Nell'edizione in lingua tedesca,
largamente diffusa, dei testi del Concilio Vaticano II a cura di Karl Rahner e Herbert Vorgrimler, il
breve commento al capitolo della costituzione liturgica sulla musica è
introdotto dalla stupefacente osservazione che l'arte pura, com'essa si trova
nella musica sacra, "è difficilmente
conciliabile, partendo dalla sua natura esoterica (nel senso corretto del
termine), con la natura della liturgia e con il supremo principio della riforma
liturgica".
Questa tesi è stupefacente, in quanto il
testo che essa - commenta
Certamente Rahner
e Vorgrimler non intendono escludere dal culto divino
ogni tipo di musica; ciò che pare loro incompatibile
con la sua natura è soltanto l'arte vera e propria, cioè la musica tradizionale
della Chiesa occidentale. Essi ritengono pertanto che la raccomandazione del
Concilio, che "si deve conservare e
curare con la massima diligenza il tesoro della musica sacra", non
dica che "ciò debba avvenire
nell'ambito della liturgia".
Per conseguenza, anche con riferimento
alla raccomandazione conciliare dei cori vocali, si mette particolarmente in
rilievo che essa si riferirebbe "soprattutto" alle chiese cattedrali,
e che da tutto il contesto si ricava l'impressione che il Concilio tenda
veramente a volerla vedere lì soltanto, e anche ciò con la limitazione che essa
non ostacoli la attiva partecipazione del popolo s.
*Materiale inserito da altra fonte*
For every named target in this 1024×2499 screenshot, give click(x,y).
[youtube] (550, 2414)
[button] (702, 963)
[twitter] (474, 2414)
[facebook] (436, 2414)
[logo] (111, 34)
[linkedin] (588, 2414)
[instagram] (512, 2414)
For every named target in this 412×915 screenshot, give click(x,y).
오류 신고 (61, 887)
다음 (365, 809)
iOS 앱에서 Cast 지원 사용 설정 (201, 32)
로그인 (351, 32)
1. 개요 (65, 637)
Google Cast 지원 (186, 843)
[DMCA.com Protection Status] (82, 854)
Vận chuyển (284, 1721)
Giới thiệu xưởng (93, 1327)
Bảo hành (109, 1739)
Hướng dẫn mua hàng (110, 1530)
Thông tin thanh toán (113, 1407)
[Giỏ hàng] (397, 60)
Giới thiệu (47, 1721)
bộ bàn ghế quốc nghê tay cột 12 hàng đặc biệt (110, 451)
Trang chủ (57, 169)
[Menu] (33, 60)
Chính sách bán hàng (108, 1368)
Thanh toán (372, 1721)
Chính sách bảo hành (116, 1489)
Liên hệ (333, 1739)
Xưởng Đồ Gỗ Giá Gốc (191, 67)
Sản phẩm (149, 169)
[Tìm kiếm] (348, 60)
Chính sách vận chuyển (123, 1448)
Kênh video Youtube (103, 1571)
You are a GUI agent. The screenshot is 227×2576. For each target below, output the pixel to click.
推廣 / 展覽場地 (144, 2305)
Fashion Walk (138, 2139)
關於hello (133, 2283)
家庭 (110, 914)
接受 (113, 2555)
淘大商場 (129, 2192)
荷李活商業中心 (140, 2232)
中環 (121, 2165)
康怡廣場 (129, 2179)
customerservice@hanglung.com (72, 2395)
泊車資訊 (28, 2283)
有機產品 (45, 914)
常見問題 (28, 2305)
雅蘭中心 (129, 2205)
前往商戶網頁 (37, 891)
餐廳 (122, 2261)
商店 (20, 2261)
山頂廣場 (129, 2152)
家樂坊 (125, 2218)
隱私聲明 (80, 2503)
Secondo Rahner e Vorgrimler
fa perciò normalmente parte della liturgia non la "musica sacra vera e propria", ma la "cosiddetta musica d'uso".
[..]
Ora, se si confronta lo stesso testo
conciliare con il commento di Rahner e di Vorgrimler, si riscontra tra i due un rapporto che, di là
da questo caso particolare, può essere considerato sintomatico per la
differenza tra il proprio dei testi conciliari e la maniera di appropriarsene
nella Chiesa postconciliare. Nel dibattito conciliare si provoca la
sensibilizzazione per un problema finora mai avvertito con tale acutezza: la
tensione fra l'esigenza dell'arte e la semplicità della liturgia si fa
cosciente; nella contrapposizione tra specialisti e curatori d'anime emerge una
prevalenza della sollecitudine pastorale, che inizia a spostare unilateralmente
la visuale d'insieme. Il testo stesso conserva, nello sforzo per l'univocità,
un arduo equilibrio, ma viene poi magari letto partendo da una nuova
sensibilità per un solo lato del problema, e così l'equilibrio diviene una
ricetta molto manipolabile: musica d'uso per la liturgia; la "vera e propria musica sacra" la si
può curare in altro modo: essa non si adatta più alla liturgia.
Solo che occorre allora rendersi
anzitutto conto che la "vera e
propria musica sacra" non è affatto musica sacra, e che una "vera e propria musica sacra" non
esiste veramente più. Negli anni trascorsi da allora è innegabile che si è fatto sempre più tristemente percepibile il pauroso
impoverimento che si manifesta dove si mostra la porta al bello ateleologico nella chiesa e in suo luogo ci si assoggetta
esclusivamente all'"uso". Ma i brividi che incute la liturgia
postconciliare, fattasi opaca, o semplicemente la noia che essa provoca con il
suo gusto per il banale e con la sua mediocrità artistica non chiariscono la
questione; questa evoluzione ha comunque creato una situazione nella quale
si è sempre e di bel nuovo nella necessità di porsi dei problemi.
[..]
Una chiesa che faccia soltanto della
"musica d'uso" cade nell'inetto e diviene essa stessa inetta.